Monday, 6 December 2010


It is a Saturday afternoon, as we stand on the brink of pre-Christmas panic, and London's tireless shopping mecca, the West End, is chokka with small people dragging larger ones in and out of toy emporia, driven on by a heady mixture of hunger, lust and greed.

The toy market always was a cut-throat one, manufacturers managing to target their audience with dastardly élan, and each year the emphasis appears to strive towards bigger, better, faster, more. But in one corner of the biggest toy emporium of them all, Hamleys, tradition is still rather quaintly observed.
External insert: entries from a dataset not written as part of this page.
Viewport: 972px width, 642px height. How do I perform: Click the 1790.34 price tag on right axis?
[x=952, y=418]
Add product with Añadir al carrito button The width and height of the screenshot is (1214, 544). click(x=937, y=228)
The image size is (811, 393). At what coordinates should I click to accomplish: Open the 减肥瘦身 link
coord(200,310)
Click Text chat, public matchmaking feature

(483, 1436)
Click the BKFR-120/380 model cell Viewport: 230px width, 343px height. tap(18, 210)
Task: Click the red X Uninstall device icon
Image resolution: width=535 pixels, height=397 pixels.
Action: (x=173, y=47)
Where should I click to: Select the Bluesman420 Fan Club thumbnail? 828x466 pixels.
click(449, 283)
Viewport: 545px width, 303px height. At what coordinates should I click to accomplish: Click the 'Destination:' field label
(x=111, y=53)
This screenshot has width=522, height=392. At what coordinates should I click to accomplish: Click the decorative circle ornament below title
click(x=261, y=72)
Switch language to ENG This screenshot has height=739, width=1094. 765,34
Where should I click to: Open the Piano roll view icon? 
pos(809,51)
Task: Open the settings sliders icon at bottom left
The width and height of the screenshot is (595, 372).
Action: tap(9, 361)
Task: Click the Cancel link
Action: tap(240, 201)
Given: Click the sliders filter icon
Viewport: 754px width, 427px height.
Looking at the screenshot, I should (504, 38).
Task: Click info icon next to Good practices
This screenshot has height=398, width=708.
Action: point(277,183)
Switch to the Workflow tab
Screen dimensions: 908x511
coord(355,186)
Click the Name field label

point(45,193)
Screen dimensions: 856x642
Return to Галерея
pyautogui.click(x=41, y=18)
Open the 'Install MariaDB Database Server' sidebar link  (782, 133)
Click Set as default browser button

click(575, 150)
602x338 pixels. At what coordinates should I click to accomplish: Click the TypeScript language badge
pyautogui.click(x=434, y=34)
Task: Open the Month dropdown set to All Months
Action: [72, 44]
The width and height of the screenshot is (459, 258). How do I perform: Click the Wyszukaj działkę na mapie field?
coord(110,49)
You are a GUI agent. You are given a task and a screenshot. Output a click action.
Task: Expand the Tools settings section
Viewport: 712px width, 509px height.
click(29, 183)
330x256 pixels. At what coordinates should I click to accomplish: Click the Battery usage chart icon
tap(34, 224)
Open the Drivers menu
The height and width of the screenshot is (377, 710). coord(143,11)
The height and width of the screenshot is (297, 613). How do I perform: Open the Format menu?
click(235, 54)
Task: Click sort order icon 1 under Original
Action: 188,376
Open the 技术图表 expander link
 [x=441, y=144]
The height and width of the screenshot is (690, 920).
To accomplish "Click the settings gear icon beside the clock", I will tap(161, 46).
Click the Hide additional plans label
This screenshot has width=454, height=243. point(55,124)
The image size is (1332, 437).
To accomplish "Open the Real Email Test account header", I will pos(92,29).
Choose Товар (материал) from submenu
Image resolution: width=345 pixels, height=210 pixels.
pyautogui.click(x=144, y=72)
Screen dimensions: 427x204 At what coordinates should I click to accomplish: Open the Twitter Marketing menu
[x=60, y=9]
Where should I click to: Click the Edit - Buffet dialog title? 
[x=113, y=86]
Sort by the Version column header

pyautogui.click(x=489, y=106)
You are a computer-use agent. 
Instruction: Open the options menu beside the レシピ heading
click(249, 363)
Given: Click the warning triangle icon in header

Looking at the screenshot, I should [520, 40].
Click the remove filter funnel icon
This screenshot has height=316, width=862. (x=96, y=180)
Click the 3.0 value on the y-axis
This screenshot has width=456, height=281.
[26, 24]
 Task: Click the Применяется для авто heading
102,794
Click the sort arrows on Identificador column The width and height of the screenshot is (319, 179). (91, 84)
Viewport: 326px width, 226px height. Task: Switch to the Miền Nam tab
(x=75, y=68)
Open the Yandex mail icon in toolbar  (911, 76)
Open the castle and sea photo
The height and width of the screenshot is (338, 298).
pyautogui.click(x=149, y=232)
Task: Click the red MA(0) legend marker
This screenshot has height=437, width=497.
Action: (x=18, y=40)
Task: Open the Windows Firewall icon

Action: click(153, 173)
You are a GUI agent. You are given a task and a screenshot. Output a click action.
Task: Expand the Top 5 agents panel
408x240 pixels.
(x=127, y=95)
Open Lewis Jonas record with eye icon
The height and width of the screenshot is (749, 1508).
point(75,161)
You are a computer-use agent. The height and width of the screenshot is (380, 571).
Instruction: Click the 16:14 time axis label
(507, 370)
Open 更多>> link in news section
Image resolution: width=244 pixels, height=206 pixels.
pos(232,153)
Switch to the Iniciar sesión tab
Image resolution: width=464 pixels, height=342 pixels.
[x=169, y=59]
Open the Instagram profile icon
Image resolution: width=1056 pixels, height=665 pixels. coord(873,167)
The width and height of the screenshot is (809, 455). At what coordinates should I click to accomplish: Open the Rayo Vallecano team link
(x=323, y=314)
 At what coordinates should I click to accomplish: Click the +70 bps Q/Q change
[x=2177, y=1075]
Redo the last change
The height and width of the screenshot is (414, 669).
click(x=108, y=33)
The basement here is where Lego lives, has done for years now, and the little building blocks occupy an awful lot of floor space. The displays are lavish, the complicated train stations and cityscapes and traffic junctions all cluttered with those miniature versions of what always did appear to be Village People – pirates, cowboys, firemen ... and is that a miner? Gathered around each display are families straining for a better view. The vast majority are boys and men, Lego is ostensibly a construction toy, and construction ostensibly, though not exclusively, a male pursuit. But the brand that has tried to engage girls before is in the process of doing so again. Marko Ilincic, its managing director for Britain and Ireland, promises that it will target girls successfully this time.